**Estratto selezionato:**

----

Ma c’è pure chi, in questo bel quadretto di catrame, lamiere e polvere, qualche settimana fa, probabilmente non sapendo come ingannare una serata d’estate, ha tirato il sasso nello stagno: chiudiamo Trento alle automobili. Bella idea, forse l’abbiamo avuta in molti: come sarebbe più vivibile il capoluogo, a misura d’uomo, di donna e di bambino. Ma, di là dai buoni propositi, sarebbe interessante sapere come s’intende fare. Una raggiera di funicolari dal centro verso la periferia e le colline? La metropolitana diffusa? I tappeti mobili? I parcheggi intermodali, le automobiline e le bici elettriche? Navette elettriche a ciclo continuo, con tanto di portabici? I nodi d’interscambio privilegiato per i residenti in centro? La trasformazione di tutte le strade in ciclopiste? L’autobus gratis per tutti? Bene, ne guadagnerebbero innanzitutto la salute e le casse pubbliche. Ma stiamo parlando di un piano decennale, una rivoluzione epocale. Prima va elaborato confrontandolo con il punto di vista delle popolazioni, in cerca di una sintesi degli interessi confliggenti; poi si può metterci il titolo: Trento senza automobili. Perché cominciare dal titolo a volte porta male. Ciò che si nota davvero, per ora, è il cantierone del tunnel di Martignano oppure il servizio scadente di trasporto per la zona industriale o per molte periferie.
L’ente pubblico non ha troppo coraggio né molta creatività. Eppure i fronti d’intervento intelligente per ridurre malattie, morti, disagi e danni ambientali sono molteplici. Una via di uscita dall’incubo della mobilità in versione neoliberista appare la contestuale introduzione di correttivi all’andamento del traffico (con limitazioni del transito e della velocità, nuovi divieti per recuperare spazi ai mezzi collettivi, introduzione di pedaggi e di tasse mirate sui costi sociali causati dagli spostamenti motorizzati) e l’investimento in strumenti di mobilità alternativa che siano veramente capaci di attirare le persone ormai ubriache di auto (molti oggi non concepiscono più uno spostamento oltre i 500 metri, se non su quattro ruote) offrendo loro un’altra possibilità che sia più sicura, salutare ma anche comoda, cioè tra l’altro con passaggi frequenti e fino a notte fonda.

----

**Informazioni:**
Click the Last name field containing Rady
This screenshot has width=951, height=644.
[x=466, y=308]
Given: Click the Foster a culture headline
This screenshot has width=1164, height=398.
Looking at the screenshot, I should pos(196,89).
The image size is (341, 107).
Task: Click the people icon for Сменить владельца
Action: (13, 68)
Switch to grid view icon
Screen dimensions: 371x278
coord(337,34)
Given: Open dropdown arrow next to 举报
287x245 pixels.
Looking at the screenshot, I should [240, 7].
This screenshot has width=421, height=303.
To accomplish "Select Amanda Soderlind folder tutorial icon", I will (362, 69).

----

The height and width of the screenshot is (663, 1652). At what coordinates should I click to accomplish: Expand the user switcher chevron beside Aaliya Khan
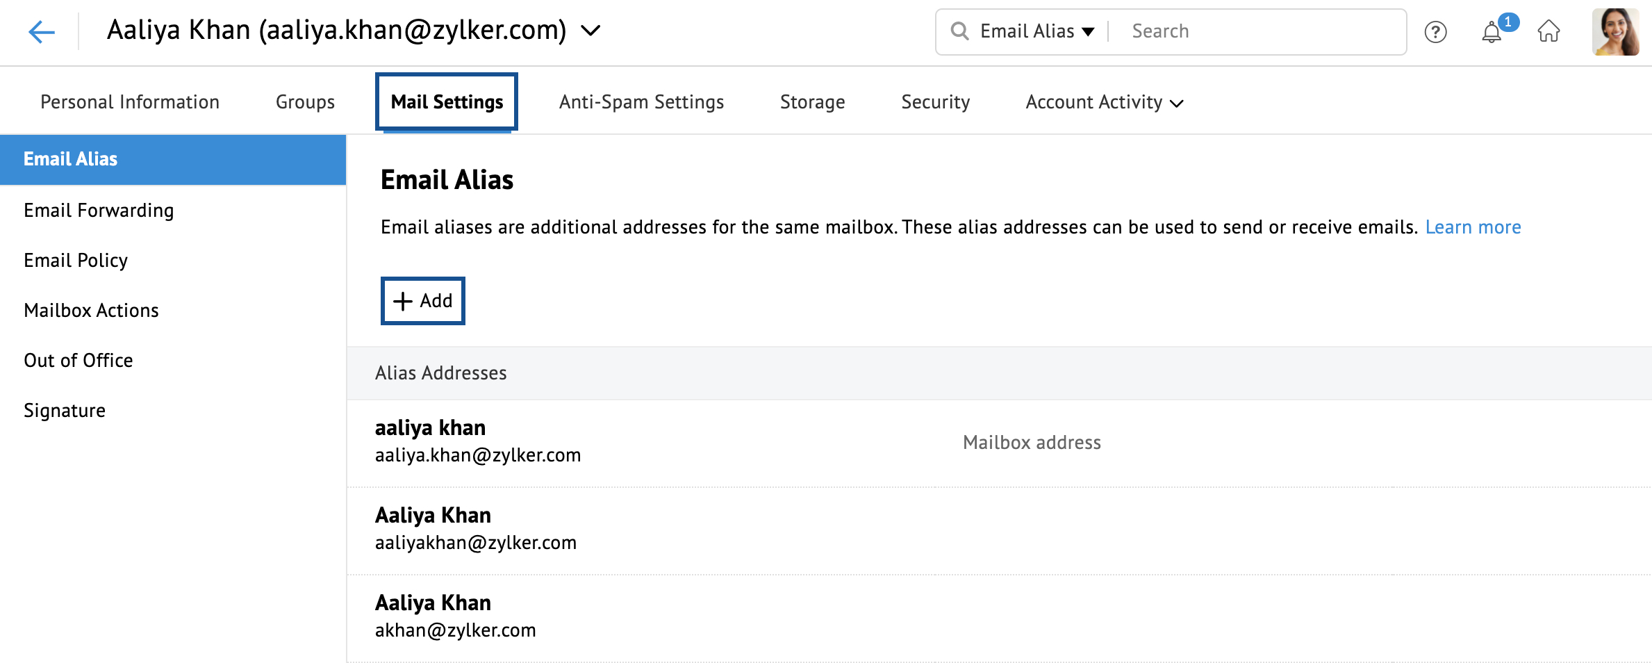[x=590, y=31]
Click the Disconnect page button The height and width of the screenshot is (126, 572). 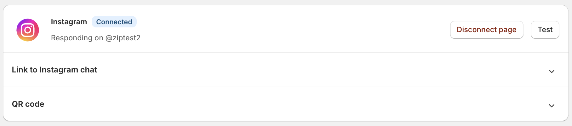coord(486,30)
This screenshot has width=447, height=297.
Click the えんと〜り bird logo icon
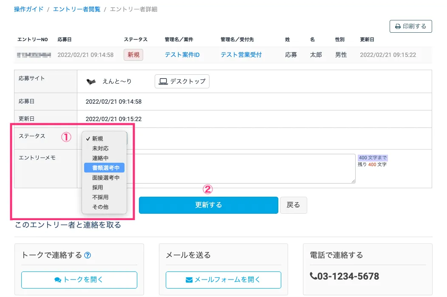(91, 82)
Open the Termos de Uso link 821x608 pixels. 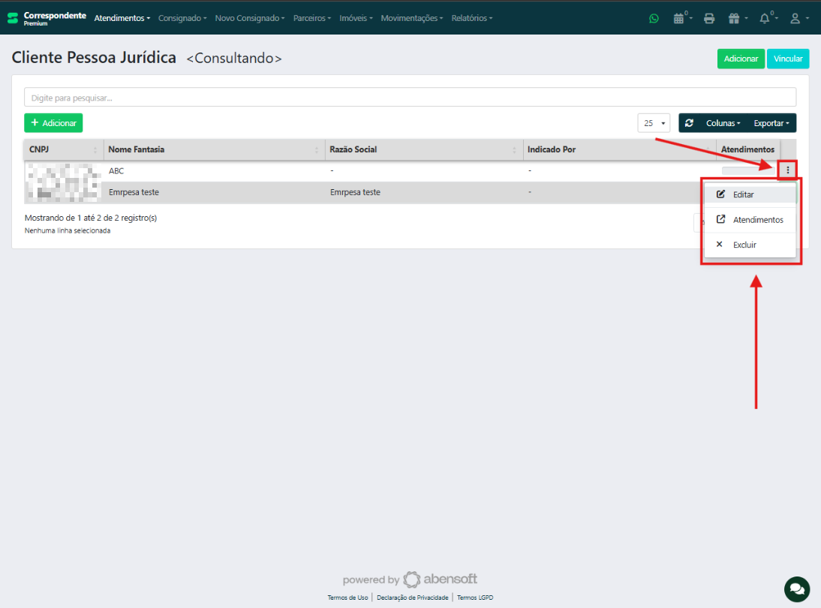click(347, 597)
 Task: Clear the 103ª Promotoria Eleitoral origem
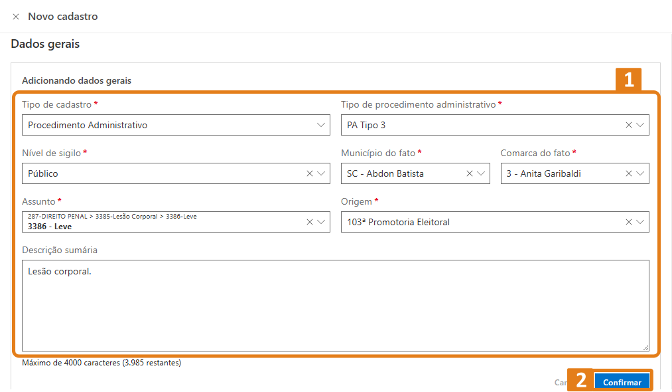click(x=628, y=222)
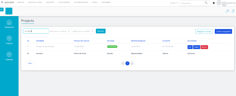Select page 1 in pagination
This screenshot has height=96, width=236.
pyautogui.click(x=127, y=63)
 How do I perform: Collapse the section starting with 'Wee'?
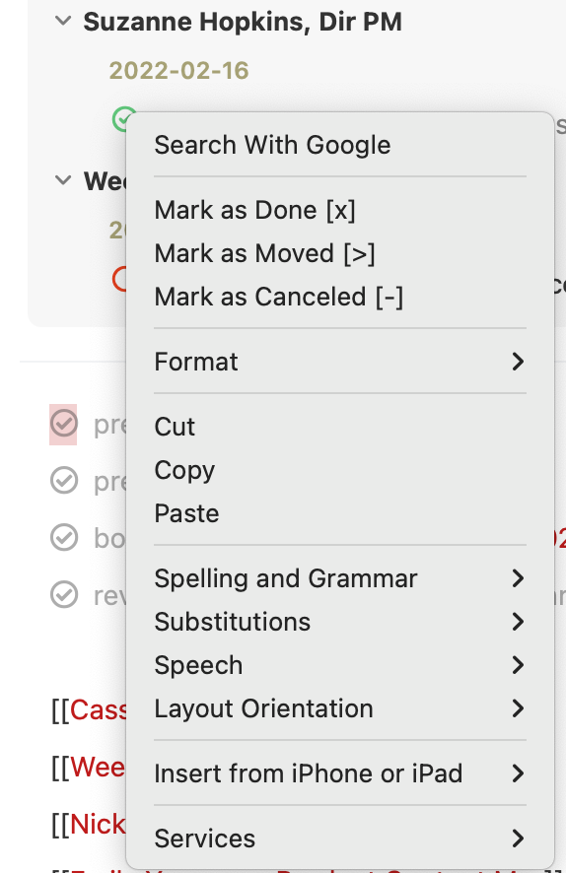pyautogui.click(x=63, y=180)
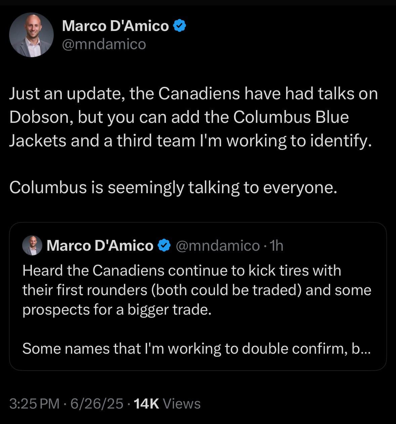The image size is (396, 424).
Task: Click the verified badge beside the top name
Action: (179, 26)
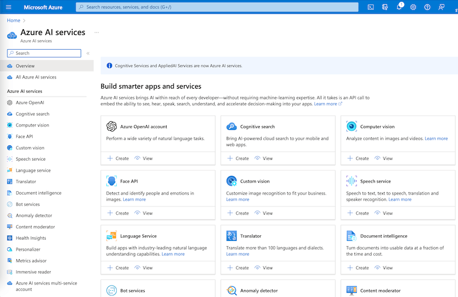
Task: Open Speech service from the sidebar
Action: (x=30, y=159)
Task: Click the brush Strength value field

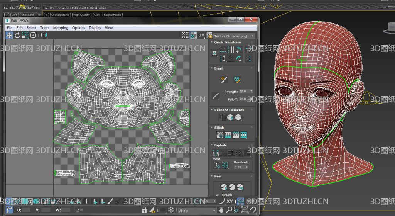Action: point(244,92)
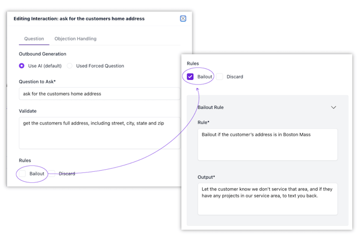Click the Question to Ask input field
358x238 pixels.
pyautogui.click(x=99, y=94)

----

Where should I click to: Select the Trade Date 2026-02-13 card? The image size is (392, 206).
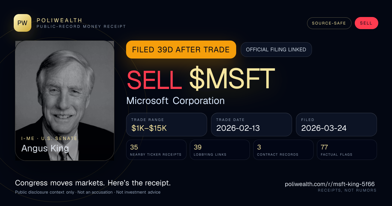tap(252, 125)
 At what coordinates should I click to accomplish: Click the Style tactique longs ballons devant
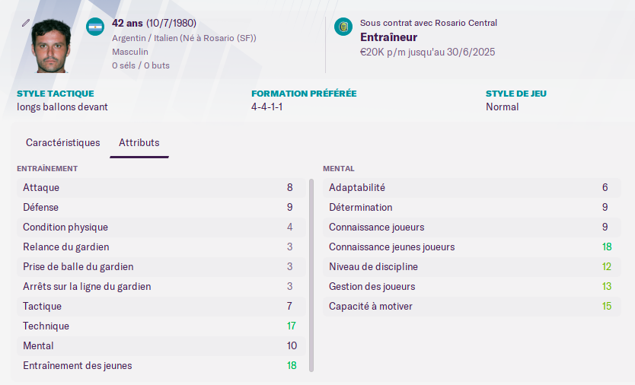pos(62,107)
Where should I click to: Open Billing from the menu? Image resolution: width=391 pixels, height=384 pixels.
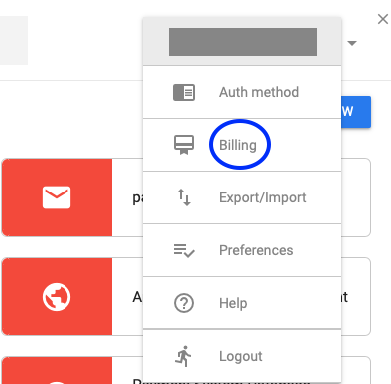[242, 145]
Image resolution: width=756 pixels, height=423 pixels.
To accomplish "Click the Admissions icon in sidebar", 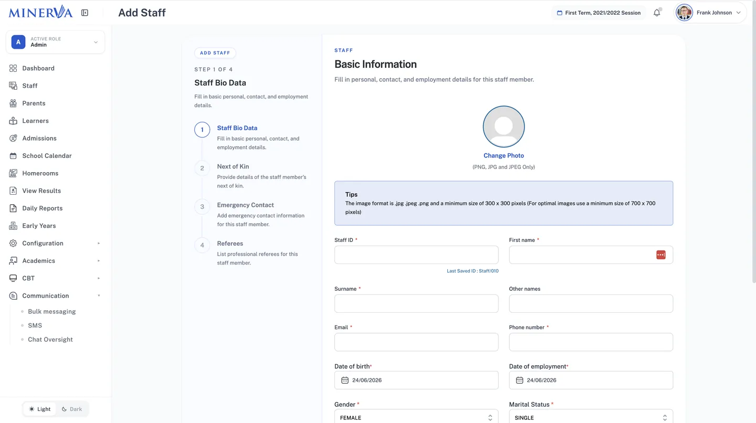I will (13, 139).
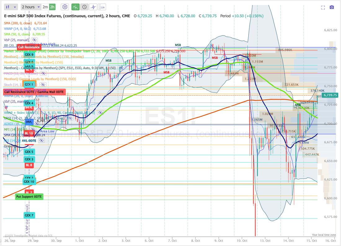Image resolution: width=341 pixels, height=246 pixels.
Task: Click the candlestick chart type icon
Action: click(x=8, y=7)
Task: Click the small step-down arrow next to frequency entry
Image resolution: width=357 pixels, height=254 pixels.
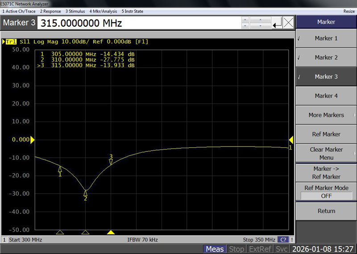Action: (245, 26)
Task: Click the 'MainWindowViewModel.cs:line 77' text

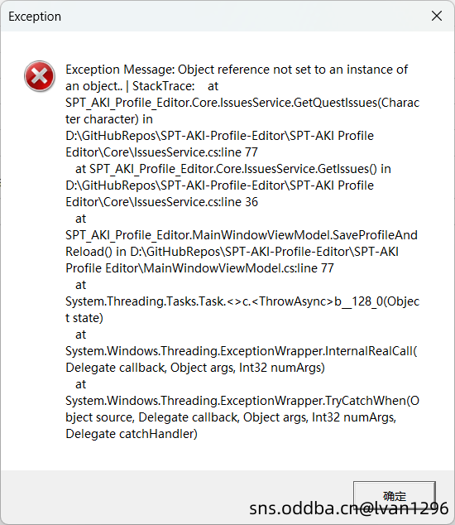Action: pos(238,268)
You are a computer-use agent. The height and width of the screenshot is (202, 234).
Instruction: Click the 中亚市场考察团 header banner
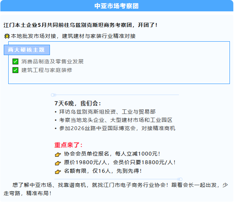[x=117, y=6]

----

**Azione richiesta A:** Trascriva dal brano sulla mobilità a Trento il passo che inizia con «L’ente pubblico non» e prosegue fino a «a notte fonda.».
**Azione richiesta B:** Riformuli in un elenco puntato il paragrafo del brano sulla mobilità a Trento che comincia con «L’ente pubblico non ha troppo coraggio», conservandone i fatti principali.
**Azione richiesta C:** Prosegua il brano sulla mobilità a Trento dal punto in cui si interrompe.

**Esito del compito A:**
L’ente pubblico non ha troppo coraggio né molta creatività. Eppure i fronti d’intervento intelligente per ridurre malattie, morti, disagi e danni ambientali sono molteplici. Una via di uscita dall’incubo della mobilità in versione neoliberista appare la contestuale introduzione di correttivi all’andamento del traffico (con limitazioni del transito e della velocità, nuovi divieti per recuperare spazi ai mezzi collettivi, introduzione di pedaggi e di tasse mirate sui costi sociali causati dagli spostamenti motorizzati) e l’investimento in strumenti di mobilità alternativa che siano veramente capaci di attirare le persone ormai ubriache di auto (molti oggi non concepiscono più uno spostamento oltre i 500 metri, se non su quattro ruote) offrendo loro un’altra possibilità che sia più sicura, salutare ma anche comoda, cioè tra l’altro con passaggi frequenti e fino a notte fonda.

**Esito del compito B:**
- L’ente pubblico mostra poco coraggio e poca creatività.
- Esistono però molti fronti d’intervento per ridurre malattie, morti, disagi e danni ambientali.
- Una prima via d’uscita consiste nell’introdurre correttivi al traffico. Tra questi rientrano limiti al transito e alla velocità, nuovi divieti per restituire spazio ai mezzi collettivi, pedaggi e tasse mirate sui costi sociali degli spostamenti motorizzati.
- Contemporaneamente occorre investire in una mobilità alternativa capace di attirare chi è ormai abituato all’auto. Oggi molti non concepiscono spostamenti oltre i 500 metri se non su quattro ruote.
- L’alternativa deve essere più sicura, salutare e comoda, con passaggi frequenti fino a notte fonda.

**Esito del compito C:**
È evidente che in tutto questo il mondo delle imprese, che ha la gran parte della responsabilità originaria, avendo potuto dar libero sfogo ai suoi naturali impulsi del profitto, dovrebbe essere chiamato a una conversione a trasporti diversi per qualità e ridotti per quantità.
Ma qualcosa mi dice che questo salto di paradigma è di là da venire. Ci sarà lo scorrevole megatunnel che sta facendo tremare Martignano; poi, probabilmente, ci saranno le code anche lì dentro. Perché da qualche parte le strade miliardarie, nuove e vecchie, devono pure incrociarsi, dopo aver monopolizzato il territorio.
Nel frattempo è auspicabile una mobilitazione spontanea delle popolazioni contro questo massacro legalizzato e per la costruzione di una mobilità alternativa. Quanto ai detentori di potere che non avevano capito, per loro fortuna quei comportamenti omissivi (o peggio) sono difficilmente perseguibili sul piano giudiziario. Ma nelle coscienze?

* Questo articolo è la versione integrale di un intervento pubblicato
l’8 agosto 2004 dal quotidiano l’Adige di Trento dove l’autore è redattore di Esteri.